Print every line below without adding or leaving out a single word.

*Saved entries*.
=-=-=-=-=

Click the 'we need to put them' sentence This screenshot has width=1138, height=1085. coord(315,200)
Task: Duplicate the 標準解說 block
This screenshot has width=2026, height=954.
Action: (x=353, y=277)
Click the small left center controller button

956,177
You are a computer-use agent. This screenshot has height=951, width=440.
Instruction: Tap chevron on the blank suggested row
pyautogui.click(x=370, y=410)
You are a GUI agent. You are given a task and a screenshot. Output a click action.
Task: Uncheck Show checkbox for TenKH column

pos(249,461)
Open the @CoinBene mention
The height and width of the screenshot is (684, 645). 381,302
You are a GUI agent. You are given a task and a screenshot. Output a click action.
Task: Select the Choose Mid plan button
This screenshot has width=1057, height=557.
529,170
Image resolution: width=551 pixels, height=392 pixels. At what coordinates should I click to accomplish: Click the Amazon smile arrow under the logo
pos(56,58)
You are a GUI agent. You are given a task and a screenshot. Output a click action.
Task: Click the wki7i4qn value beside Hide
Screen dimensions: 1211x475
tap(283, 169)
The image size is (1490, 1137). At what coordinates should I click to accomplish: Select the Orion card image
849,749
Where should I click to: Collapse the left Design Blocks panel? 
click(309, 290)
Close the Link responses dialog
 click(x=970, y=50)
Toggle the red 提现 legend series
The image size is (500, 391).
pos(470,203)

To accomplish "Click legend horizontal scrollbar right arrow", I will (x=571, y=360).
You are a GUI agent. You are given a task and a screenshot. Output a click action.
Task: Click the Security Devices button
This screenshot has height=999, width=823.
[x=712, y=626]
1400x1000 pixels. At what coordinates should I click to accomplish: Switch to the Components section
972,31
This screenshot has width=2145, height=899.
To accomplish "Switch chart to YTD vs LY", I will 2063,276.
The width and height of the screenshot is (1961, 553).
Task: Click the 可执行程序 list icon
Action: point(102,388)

=-=-=-=-=

*RESPONSE BELOW*.
Click the 'we need to put them' sentence This screenshot has width=1138, height=1085. coord(315,200)
Task: Duplicate the 標準解說 block
This screenshot has width=2026, height=954.
Action: (x=353, y=277)
Click the small left center controller button

956,177
You are a computer-use agent. This screenshot has height=951, width=440.
Instruction: Tap chevron on the blank suggested row
pyautogui.click(x=370, y=410)
You are a GUI agent. You are given a task and a screenshot. Output a click action.
Task: Uncheck Show checkbox for TenKH column

pos(249,461)
Open the @CoinBene mention
The height and width of the screenshot is (684, 645). 381,302
You are a GUI agent. You are given a task and a screenshot. Output a click action.
Task: Select the Choose Mid plan button
This screenshot has width=1057, height=557.
529,170
Image resolution: width=551 pixels, height=392 pixels. At what coordinates should I click to accomplish: Click the Amazon smile arrow under the logo
pos(56,58)
You are a GUI agent. You are given a task and a screenshot. Output a click action.
Task: Click the wki7i4qn value beside Hide
Screen dimensions: 1211x475
tap(283, 169)
The image size is (1490, 1137). At what coordinates should I click to accomplish: Select the Orion card image
849,749
Where should I click to: Collapse the left Design Blocks panel? 
click(309, 290)
Close the Link responses dialog
 click(x=970, y=50)
Toggle the red 提现 legend series
The image size is (500, 391).
pos(470,203)

To accomplish "Click legend horizontal scrollbar right arrow", I will (x=571, y=360).
You are a GUI agent. You are given a task and a screenshot. Output a click action.
Task: Click the Security Devices button
This screenshot has height=999, width=823.
[x=712, y=626]
1400x1000 pixels. At what coordinates should I click to accomplish: Switch to the Components section
972,31
This screenshot has width=2145, height=899.
To accomplish "Switch chart to YTD vs LY", I will 2063,276.
The width and height of the screenshot is (1961, 553).
Task: Click the 可执行程序 list icon
Action: point(102,388)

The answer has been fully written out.